Afrique du Sud : deux policiers reconnus coupables de meurtre après 38 ans

par Lea
France

En Afrique du Sud, l’issue de cette affaire était attendue depuis 38 ans. En août 1987, des policiers ont fait irruption dans le domicile familial de Caiphus Nyoka, jeune militant anti-apartheid, et l’ont abattu de sang-froid. Pendant des décennies, ces agents n’ont pas été poursuivis, jusqu’à ce que le combat des sœurs de la victime et d’organisations de défense des droits humains relance l’enquête. Un procès s’est tenu et, en septembre dernier, l’un des policiers qui avait ouvert le feu a plaidé coupable et écopé d’une peine de 15 ans de prison. Le 2 décembre, à la Haute Cour de Johannesburg, deux de ses collègues ont été reconnus coupables à leur tour.

À l’extérieur du bâtiment, des militants de l’ANC brandissaient le portrait de Caiphus Nyoka, figure marquante de la lutte étudiante, et affirmaient que la démocratie est le fruit du combat mené par des générations.

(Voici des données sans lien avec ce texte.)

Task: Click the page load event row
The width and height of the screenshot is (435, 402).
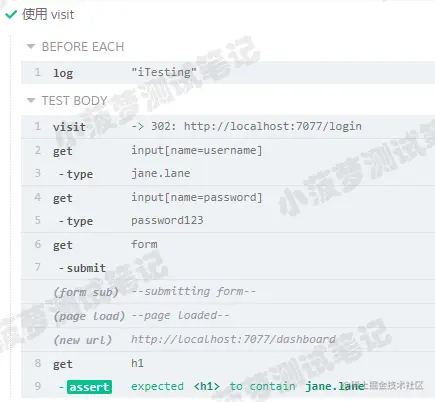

À l’intérieur, la Haute Cour a communiqué ses motifs: les assaillants seraient entrés dans la chambre de Nyoka non pour l’arrêter, mais pour l’abattre. L’accusé n°1 a été jugé non coupable, l’accusé n°2, qui aurait ordonné l’assassinat, a été reconnu coupable de meurtre, et l’accusé n°3 a été également reconnu coupable de meurtre.

Alice Alegria, sœur de Caiphus Nyoka, a réagi lors du prononcé: « Nous estimons que justice a été rendue. Ce verdict dépasse ce que nos familles ont vécu pendant les 38 années durant lesquelles les accusés ont mené une vie normale, pendant que la nôtre était bouleversée. Nos parents ne sont plus là pour voir ce jour, et cela rend ce moment d’autant plus douloureux. »

Les deux anciens policiers condamnés ont reçu quelques effets personnels des proches et les avocats ont annoncé une demande de libération sous caution, retardant la formalisation de la sentence. Le récit de ce procès marque une étape dans la justice transitionnelle en Afrique du Sud, 38 ans après les faits.